Developing a fine jewelry brand, as opposed to a costume jewelry company, is a high-risk approach. When she first launched in Thailand in 2014, O Thongthai founder and jeweller Chanyaporn Thongthai, who goes by the moniker O, focused on costume jewelry, but the collection was not as successful as she had intended, with prices ranging from $120 to $400 and a synthetic pearl choker at $750. “As I'm self-funded, when I started I thought that I can't start with fine jewellery because everything is so expensive. Gold is just so expensive,” she says. She started with brass plated jewellery and reinvested the money back into the business, enabling her to produce more fine jewellery items, priced at between £575 to £20,000. Her designs are described as an unconventional take on traditional jewellery, with the All Ice with Blue Sapphire signet ring featuring a large sapphire surrounded by small white diamonds. Annual sales are now topping $1 million, according to the brand.

Bongiasca decided to add beautiful pieces to her collection in 2021, a technique that appears to be paying off with both high-spending clients and her existing customer base. "It's a slow and steady process," she explains. "You must be able to establish your brand in order to gain the credibility and reputation necessary to create beautiful jewelry." Her beautiful jewelry is made of 18-karat gold and diamonds, and many of the pieces feature her distinctive enamel cutouts. The demi-fine range from Bongiasca costs between €240 and €1,300. Her excellent collection, which includes expensive stones such as diamonds and emeralds and is made of 18-carat gold rather than the normal 9-carat, costs between €5,000 and €7,000.

The value of a close link in marketing

Instagram is a great way to engage with young people, customers, emerging brand designers say. It’s how Thai-based brand O Thongthai secures many of its bespoke orders — every item is now made to order. “[Clients] prefer to talk to me directly because it's personal,” Thongthai explains. “It's kind of fun for me to talk to everyone and see who my customer actually is and what they want.”

She claims that high-end clientele, particularly celebrities, value a close relationship with the jeweller. When clients spend more than $20,000 on a ring, they want to be able to communicate directly with the jeweller. These youthful customers also expect more involvement, if not outright input, in the manufacturing process. According to the firm, O Thongthai, which specializes in bespoke signet rings and has attracted the likes of ASAP Rocky and Skepta, is 90% direct to consumer and 10% wholesale. With only one wholesale partner, Browns at Farfetch, she's under pressure to increase revenue through bespoke orders and creative ventures.
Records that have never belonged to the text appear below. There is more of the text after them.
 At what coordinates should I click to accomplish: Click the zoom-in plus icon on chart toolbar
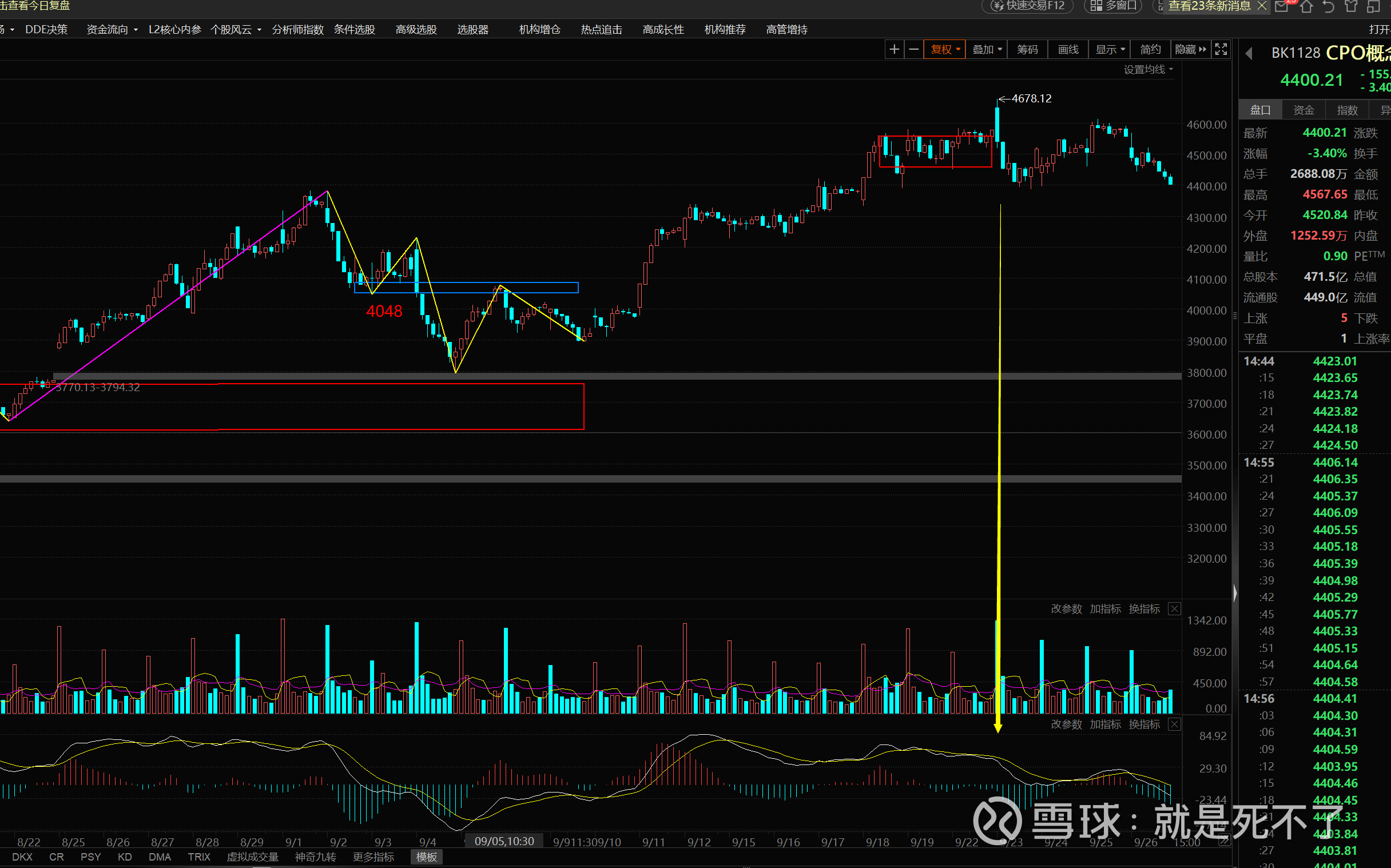tap(894, 50)

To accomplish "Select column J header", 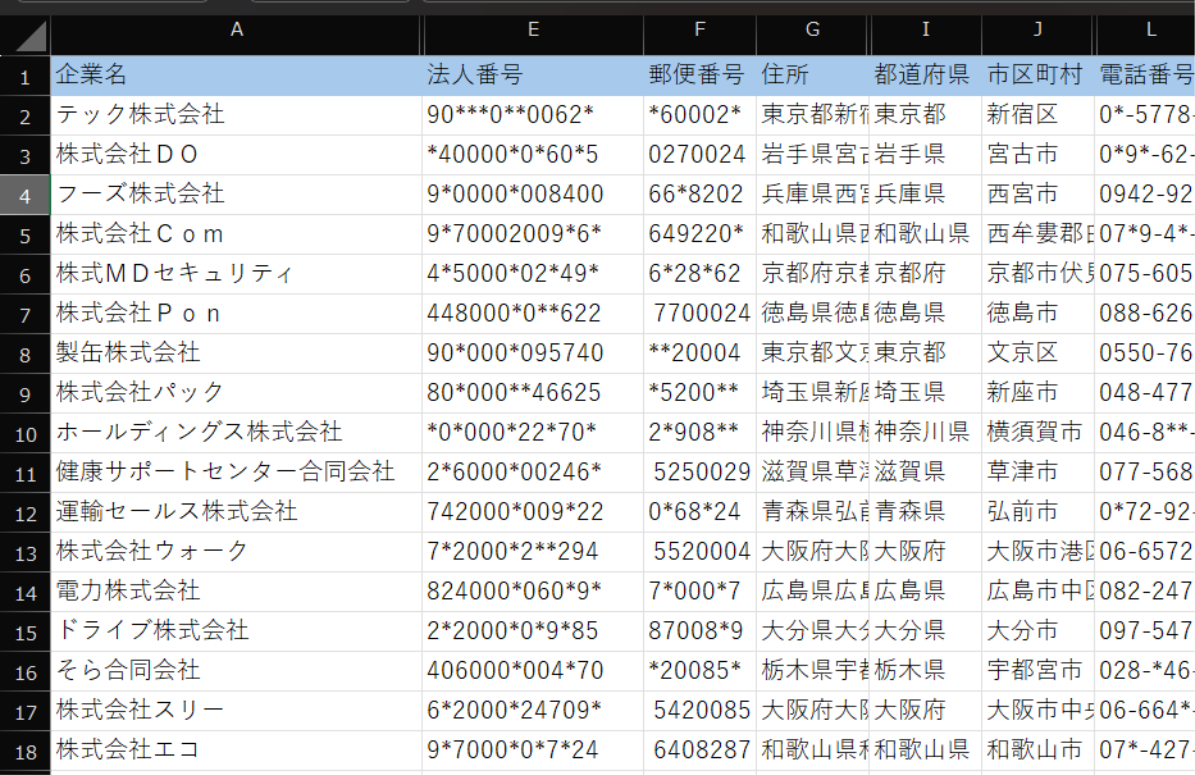I will [x=1038, y=31].
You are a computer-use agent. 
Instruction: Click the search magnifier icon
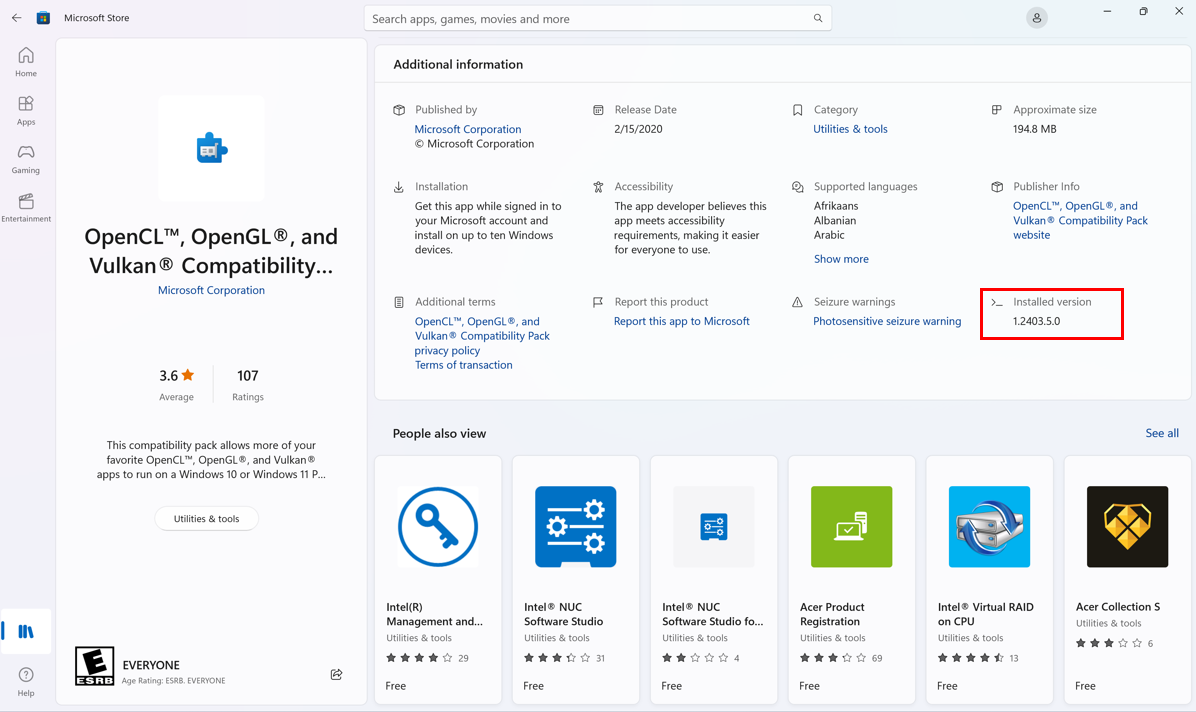click(818, 18)
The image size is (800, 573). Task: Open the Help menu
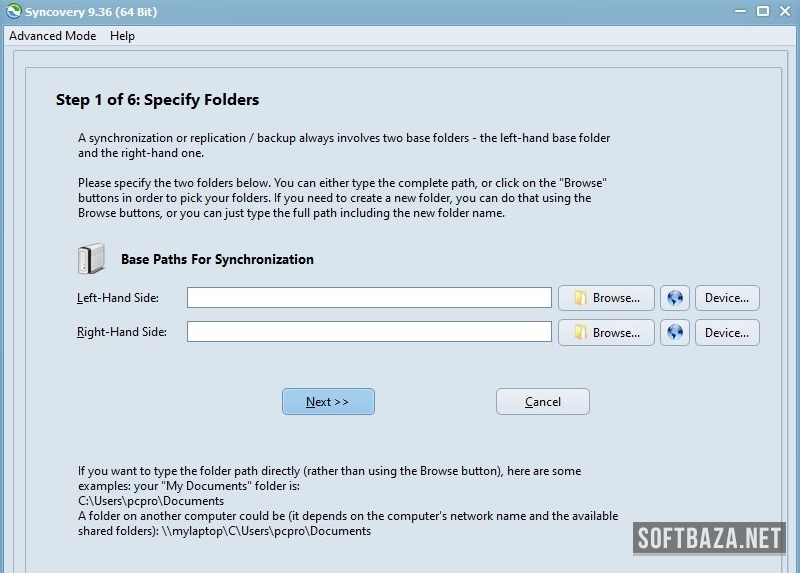point(122,36)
Fraser Hamilton, a London-based fine jeweller who was also a participant in the Gucci Vault concept store, says Instagram has helped his clients to communicate with one another, with him as an individual. Some 40 per cent of Hamilton’s customer base is 25 to 34 year olds, while 17 per cent are aged 18 to 24, he says. Typically, clients will send him a direct message on Instagram, requesting a custom piece of jewellery or enquiring about a particular item. He’s ready to send over a quick video and close the sale. “I believe a lot of people are coming to me because they like the fact that I'm clearly an individual who still posts cats and sunsets and leaves and a pendant on [Instagram] stories.”

Key takeaway: Through social media, creative concepts, and materials, emerging fine jewellers are exploring new methods to engage with youthful consumers. Their goal is to educate and increase their young clientele. Raw material costs are fluctuating, prompting them to rethink their pricing methods.